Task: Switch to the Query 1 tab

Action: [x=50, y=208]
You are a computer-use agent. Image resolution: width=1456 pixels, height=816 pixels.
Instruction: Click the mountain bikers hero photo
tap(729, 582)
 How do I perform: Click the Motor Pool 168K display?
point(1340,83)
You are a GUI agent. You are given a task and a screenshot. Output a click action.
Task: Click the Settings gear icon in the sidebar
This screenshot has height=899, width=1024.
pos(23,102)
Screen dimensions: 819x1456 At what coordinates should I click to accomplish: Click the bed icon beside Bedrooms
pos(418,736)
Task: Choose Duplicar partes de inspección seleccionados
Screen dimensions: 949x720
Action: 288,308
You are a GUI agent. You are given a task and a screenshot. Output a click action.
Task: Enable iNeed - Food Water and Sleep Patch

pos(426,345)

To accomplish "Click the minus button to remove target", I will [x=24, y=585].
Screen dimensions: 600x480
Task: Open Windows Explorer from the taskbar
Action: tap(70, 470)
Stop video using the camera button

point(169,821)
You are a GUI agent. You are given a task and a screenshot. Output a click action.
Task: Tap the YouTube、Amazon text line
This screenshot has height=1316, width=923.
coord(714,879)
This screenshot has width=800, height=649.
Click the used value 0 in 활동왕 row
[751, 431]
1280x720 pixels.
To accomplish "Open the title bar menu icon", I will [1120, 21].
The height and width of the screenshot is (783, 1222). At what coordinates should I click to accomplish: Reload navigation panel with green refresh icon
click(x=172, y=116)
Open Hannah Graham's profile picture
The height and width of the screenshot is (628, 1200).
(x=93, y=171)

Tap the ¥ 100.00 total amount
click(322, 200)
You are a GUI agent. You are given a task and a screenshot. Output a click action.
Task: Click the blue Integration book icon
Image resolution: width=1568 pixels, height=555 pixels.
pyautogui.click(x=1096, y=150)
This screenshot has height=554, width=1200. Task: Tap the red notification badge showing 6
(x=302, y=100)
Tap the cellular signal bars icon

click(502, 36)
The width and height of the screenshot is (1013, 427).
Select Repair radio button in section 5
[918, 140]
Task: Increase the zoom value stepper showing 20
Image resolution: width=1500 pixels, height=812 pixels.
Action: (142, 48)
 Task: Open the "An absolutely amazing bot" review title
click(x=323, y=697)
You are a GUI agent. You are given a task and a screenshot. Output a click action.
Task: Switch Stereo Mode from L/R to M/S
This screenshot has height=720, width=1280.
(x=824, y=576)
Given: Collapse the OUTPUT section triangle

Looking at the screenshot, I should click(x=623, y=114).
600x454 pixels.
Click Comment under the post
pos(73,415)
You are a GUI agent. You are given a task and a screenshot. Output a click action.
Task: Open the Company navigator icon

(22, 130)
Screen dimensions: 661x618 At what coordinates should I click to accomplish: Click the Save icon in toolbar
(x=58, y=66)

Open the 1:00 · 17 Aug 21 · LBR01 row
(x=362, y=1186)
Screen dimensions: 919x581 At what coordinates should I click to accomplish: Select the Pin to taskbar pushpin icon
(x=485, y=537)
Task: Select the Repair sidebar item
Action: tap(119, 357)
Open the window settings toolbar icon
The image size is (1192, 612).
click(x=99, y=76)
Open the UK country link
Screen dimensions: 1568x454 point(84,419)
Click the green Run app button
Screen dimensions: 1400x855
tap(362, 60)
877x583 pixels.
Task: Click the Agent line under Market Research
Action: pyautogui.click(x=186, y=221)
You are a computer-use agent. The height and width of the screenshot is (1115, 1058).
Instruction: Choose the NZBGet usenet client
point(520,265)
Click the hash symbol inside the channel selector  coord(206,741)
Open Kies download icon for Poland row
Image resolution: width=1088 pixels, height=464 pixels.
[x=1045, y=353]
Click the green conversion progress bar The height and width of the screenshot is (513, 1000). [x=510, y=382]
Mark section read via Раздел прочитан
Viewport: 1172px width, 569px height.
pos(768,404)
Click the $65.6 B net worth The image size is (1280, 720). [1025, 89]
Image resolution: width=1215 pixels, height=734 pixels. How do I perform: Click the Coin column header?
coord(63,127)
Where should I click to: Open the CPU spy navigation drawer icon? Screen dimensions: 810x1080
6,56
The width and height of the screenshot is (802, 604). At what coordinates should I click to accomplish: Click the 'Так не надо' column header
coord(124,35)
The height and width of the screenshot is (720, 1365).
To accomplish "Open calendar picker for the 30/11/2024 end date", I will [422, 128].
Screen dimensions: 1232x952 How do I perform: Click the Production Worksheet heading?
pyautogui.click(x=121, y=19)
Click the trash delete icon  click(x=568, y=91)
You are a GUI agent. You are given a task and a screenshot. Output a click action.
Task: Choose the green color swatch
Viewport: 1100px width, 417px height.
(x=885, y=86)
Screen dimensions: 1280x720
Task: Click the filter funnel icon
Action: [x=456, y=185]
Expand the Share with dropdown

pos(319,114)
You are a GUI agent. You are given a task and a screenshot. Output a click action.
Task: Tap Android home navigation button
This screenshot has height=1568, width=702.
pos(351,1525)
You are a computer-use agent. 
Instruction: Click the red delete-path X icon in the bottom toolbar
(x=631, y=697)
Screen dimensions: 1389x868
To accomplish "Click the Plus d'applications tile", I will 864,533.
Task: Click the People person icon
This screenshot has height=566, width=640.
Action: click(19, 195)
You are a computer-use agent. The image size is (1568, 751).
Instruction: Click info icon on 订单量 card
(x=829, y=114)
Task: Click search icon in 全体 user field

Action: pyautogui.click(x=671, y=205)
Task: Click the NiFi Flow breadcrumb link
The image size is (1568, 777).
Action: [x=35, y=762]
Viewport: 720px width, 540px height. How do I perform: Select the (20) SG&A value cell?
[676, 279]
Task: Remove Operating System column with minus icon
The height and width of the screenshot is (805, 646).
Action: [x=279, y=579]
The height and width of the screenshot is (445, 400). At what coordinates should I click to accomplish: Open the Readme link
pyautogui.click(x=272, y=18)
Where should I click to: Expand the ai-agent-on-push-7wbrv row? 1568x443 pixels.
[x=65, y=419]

§ **WHAT IS REQUIRED**: Only the count, nothing else: how many lines of the records hold the word "computer"?

§ **EXERCISE ANSWER**: 4